Amaç 1: Mehmet Emin Kadıhan söyleşisine göre Kadıhan kaç yıl pazarcılık yapmış?
Amaç 2: Mehmet Emin Kadıhan söyleşisine son cümleden sonrasını ekleyerek devam edin.

Metin parçası:

- - -

Bir film veya tiyatro oyunu bittiğinde etkisi kalıcı oluyorsa bunda en büyük pay oyuncularındır. Hayat verdikleri karakter bazen gaddar katil bazense babacan bir polis olabiliyor. Roller arasındaki bu uçurumsa oyuncunun büyüdüğü yer, sosyal geçmişi, sanat kültürü ve eğitimiyle orantılı olarak değişiyor. 2005 yılında sahneyle tanışan Mehmet Emin Kadıhan tiyatronun yanı sıra En Uzun Yüzyıl, Kurt Kanunu, Seddülbahir 32 Saat dizilerinde de rol aldı. Onu şimdilerde Sevda Kuşun Kanadında isimli dizide izliyoruz. Burada eylemlere katılan 70'li yılların sosyalist öğrencisi Parkalı karakterini canlandıran Kadıhan, tiyatro sahnesinde ise dergâh ziyaretçilerine iyilik yapan Yunus Hoca karakterini oynuyor. İki zıt hayatı seyirciyle buluşturan Kadıhan ile rollere hazırlanış sürecini, yaşadığı zorlukları ve hedeflerini konuştuk.
Meslek lisesini bitirdim. Çok küçük yaşlarda çalışmaya başladım. Marangoz, İnşaat işçisi, tornacı olarak çalıştım. 6 sene de pazarcılık yaptım. Semt pazarına gittiğinizde farklı yörelerden gelen farklı geçmişe sahip insanlarla tanışıyorsunuz. Alışveriş sırasında insanlar en doğal hallerinde oluyorlar, bu benim için avantajdı. Oyunculuktaki birikimim buradan geliyor. Eğitim sayesinde her role girebilirsiniz ancak karakterin iç dünyasındaki iyi ve kötüyü pazarda öğrendim. 2005 yılında ilk kez sahneye çıktım. Daha sonra tiyatroyla beraber dizilerde oynamaya başladım. Figüranlık, bölüm oyunculuğu, yan roller derken Sevda Kuşun Kanadında'ya kadar geldim.

- - -

Veri satırları:
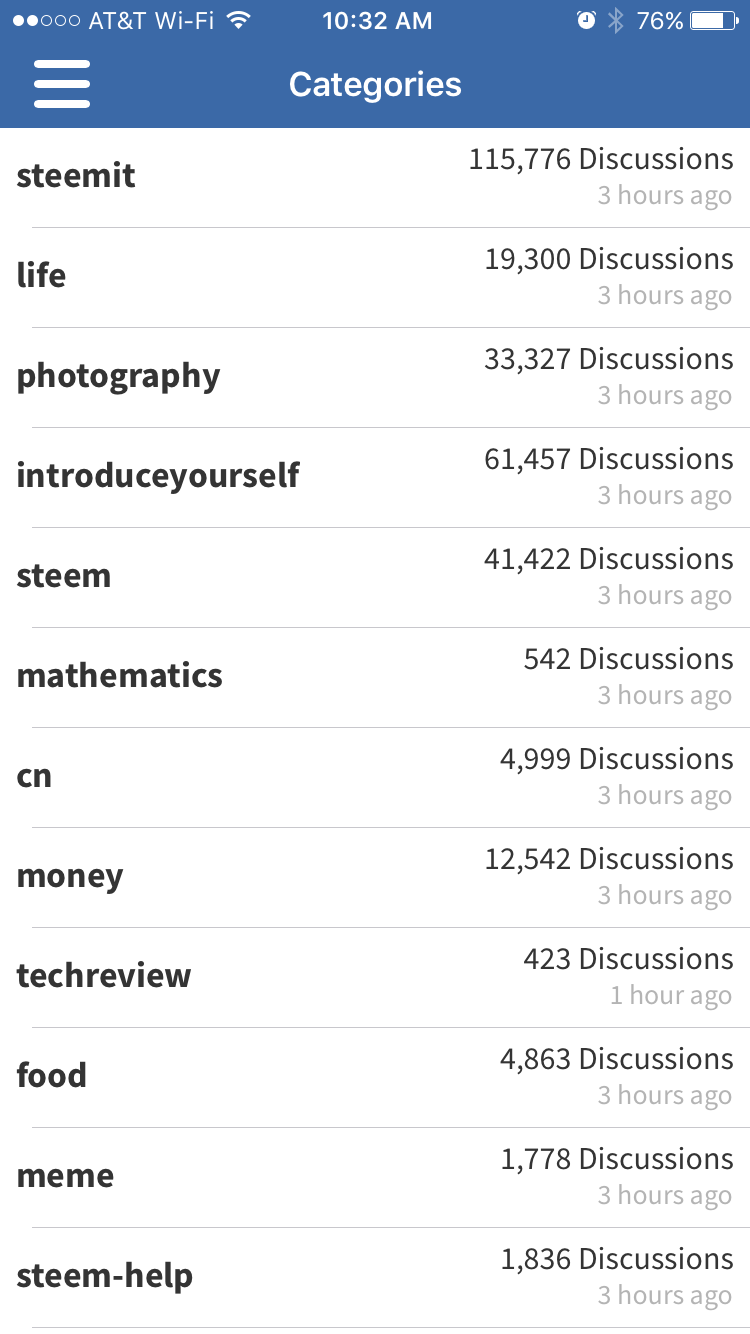Tap the alarm clock status icon

pos(586,20)

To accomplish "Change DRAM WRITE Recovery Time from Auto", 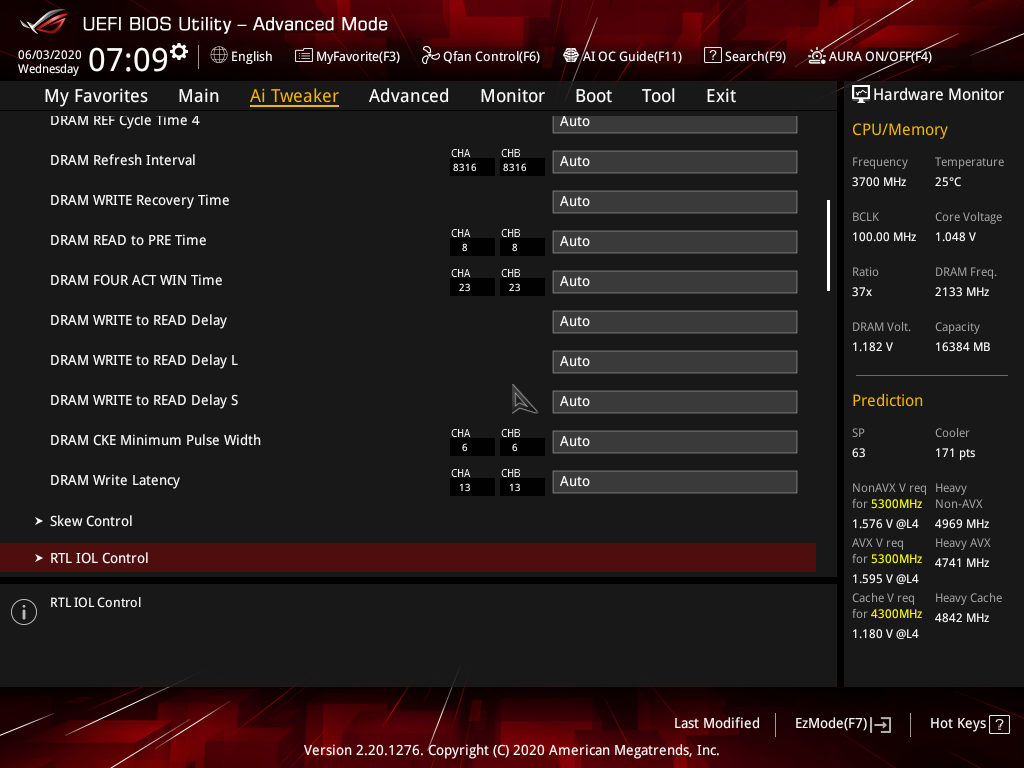I will point(674,201).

- - -

Alıştırma yanıtı 1: 6 yıl.

Alıştırma yanıtı 2:
Biri iman hakikatlerini anlatmaya çalışırken diğeri sosyalist görüşe sahip bir aktivist öğrenci. Benim için keskin bir geçiş oldu. Dünyaya zerre kadar önem vermeyen bir ilim insanını oynarken bir anda vaktinin tamamı eylemde, polis karşısında geçen birini oynamaya başladım. 2 aylık hazırlık sürecini iyi geçirdiğime inanıyorum.
Evet, ilk başlarda zorlandım fakat eğitimim ve çalışmalarım sayesinde konsantre olup keyif almaya başladım.
Film ve diziler en çabuk iletişim araçlarından biri. İnsanlara etkiniz büyük ve direkt oluyor. Bunun bilinciyle oynayacağım rollere hazırlanıyorum. Dilim döndüğünce doğruları anlatabilmek gibi bir çabam var. Solcular kötüdür diyemeyiz. Benim rolüm bunu gerektiriyor. Role hazırlanırken o dönemi anlatan belgeselleri izledim. Cezaevine giren, nezarette kalan kişilerle konuştum, anılarını dinledim. Ayrıca ailemde, o dönemi yaşamış farklı görüşteki insanlardan yaşadıklarını dinledim. Yeni oluşturulacak karakteri oynamak kolaydır. Ancak yaşamış, daha önce canlandırılmış bir karakteri oynamak çok zor. Çünkü herkesin aklında hazır bir görüntü oluyor ve bunu değiştirmek asıl başarımız.
Bir arkadaşımızın babasını ziyarete gitmiştik. Rol gereği bir önceki gün yayınlanan bölümde bir kadına şiddet uyguluyordum. Arkadaşımın babası beni gördü ve 'Sen nasıl o kadını döversin' diyerek boğazımı sıkmıştı. Yakın çevreden böyle bir tepki görmek beni çok şaşırttı tabii ama tecrübeli abilerimizin başına daha kötüleri gelmiş. İstiklal caddesinde kovalanan, kafasına çanta yiyip bayılan... Biz rolden çıksak da seyirci çıkamıyor. Bir de dizi ekibi olarak “Halep'e Yol Açın" videosu çekmiştik ve twitter'dan bir arkadaşımızın annesi 'Oğlum ona inanmayın, o kötü biri' demiş.
Takip edildiğimizi anlıyoruz. Birçok özel kanal ve dizi olduğu için artık mecburen izlenmiyoruz, bilinçli bir kitle var. Seyirci devamlılık hatası olduğunda bunu bildirebiliyor. Her türlü geri dönüşten kendimize pay çıkartıyoruz.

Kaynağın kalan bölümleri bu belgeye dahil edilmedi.